When singer Skin rages against the injustice of it all, repeating his mantra of “black money pays for suffering, I don’t need it…I don’t need it”, you believe him. There’s a power to the track beyond the mere music itself, although the soaring middle-eight nevertheless takes the breath away. There’s a similarity to another fine band from the North, The Kane Gang (Northern England in their case) and their early 1985 single Gun Law; not least the use of Biblical/Wild West samples and imagery to add some extra atmosphere.
The mix of Ask The Lord which was charting in 1986 was technically a remix rather than a straight re-issue, entitled “A New Version”. However, I’d bought the Hipsway album on release in April and was still hammering that tape when Ask The Lord was put out again. Hence its rapid ascent to #1, blasting its way past Blancmange and cementing the band as my favourite act of the moment, even though I hardly knew what this “New Version” sounded like (thanks to the 2CD Deluxe Edition of Hipsway from a couple of years ago, the answer is…pretty similar, just a bit smoother and chart-friendly…even if it still failed to crack the Top 40!).
The best mix of Ask The Lord, in my humble opinion, remains the original extended version (and the one which was included on the cassette and first CD pressing of Hipsway as one of the bonus tracks).

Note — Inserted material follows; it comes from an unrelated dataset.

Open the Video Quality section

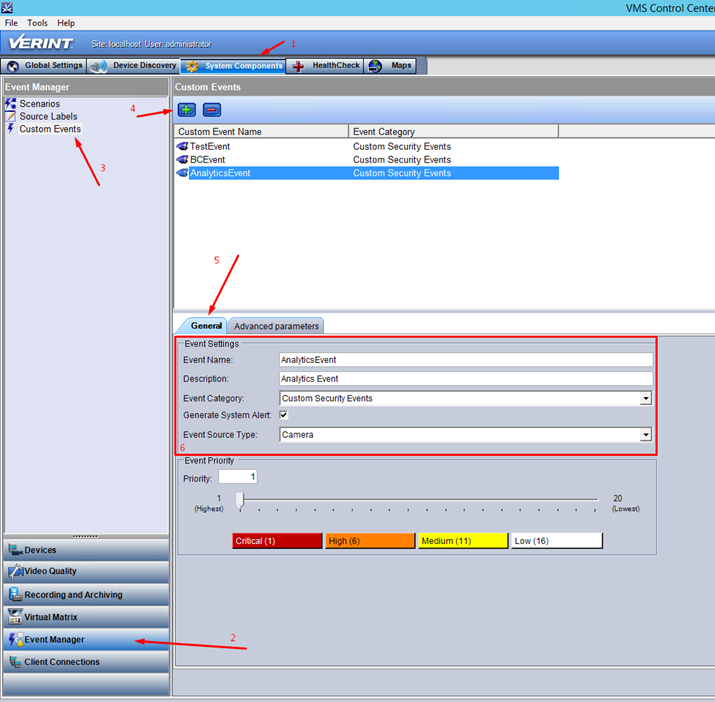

Unfortunately, the lack of chart success for the band beyond The Honeythief would eventually lead to the departure of Johnny McElhone (formerly of Altered Images) to form Texas with Sharleen Spiteri, and Hipsway’s demise followed in 1989 after a unloved second album without McElhone.
Their final chart entry on my own Top 40 would be Long White Car (#13 in August 1986), a pleasant but somewhat meandering ballad from the self-titled album, which was its final UK single.